What you have to do: Among the records below, determine how many lines have the word "screenshot" in them; output only the number.

********************

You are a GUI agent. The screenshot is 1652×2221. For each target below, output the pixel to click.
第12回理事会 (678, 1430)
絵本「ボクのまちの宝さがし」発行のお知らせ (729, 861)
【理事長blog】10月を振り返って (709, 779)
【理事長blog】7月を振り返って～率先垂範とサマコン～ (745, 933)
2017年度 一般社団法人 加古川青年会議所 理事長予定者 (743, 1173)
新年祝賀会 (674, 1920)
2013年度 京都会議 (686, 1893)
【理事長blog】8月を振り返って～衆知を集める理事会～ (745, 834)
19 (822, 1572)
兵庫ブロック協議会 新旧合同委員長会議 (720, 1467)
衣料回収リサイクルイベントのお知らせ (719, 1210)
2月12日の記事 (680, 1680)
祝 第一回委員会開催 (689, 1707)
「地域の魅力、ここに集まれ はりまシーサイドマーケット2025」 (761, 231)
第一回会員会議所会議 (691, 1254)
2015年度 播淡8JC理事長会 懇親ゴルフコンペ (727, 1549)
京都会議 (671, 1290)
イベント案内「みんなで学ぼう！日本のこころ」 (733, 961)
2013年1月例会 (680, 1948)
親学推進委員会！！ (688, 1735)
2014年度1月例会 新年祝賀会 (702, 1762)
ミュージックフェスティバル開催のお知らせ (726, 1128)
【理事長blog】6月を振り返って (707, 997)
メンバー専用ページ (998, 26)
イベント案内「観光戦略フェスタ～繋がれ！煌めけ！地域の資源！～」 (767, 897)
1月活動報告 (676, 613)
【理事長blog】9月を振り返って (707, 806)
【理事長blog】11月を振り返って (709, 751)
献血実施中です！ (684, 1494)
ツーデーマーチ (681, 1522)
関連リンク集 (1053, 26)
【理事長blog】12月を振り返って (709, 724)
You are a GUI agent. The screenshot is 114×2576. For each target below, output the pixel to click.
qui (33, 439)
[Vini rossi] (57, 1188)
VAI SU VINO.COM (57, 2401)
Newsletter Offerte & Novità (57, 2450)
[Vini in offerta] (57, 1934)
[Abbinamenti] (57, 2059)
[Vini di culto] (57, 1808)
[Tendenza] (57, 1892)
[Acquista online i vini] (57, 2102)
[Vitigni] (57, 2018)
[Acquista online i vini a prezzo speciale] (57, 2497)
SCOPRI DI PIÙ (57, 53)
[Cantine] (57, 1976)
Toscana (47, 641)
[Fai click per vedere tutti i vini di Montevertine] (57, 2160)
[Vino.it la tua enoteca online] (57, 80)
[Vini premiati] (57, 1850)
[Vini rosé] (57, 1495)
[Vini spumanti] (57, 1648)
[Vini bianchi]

********************

Output for this exercise: 2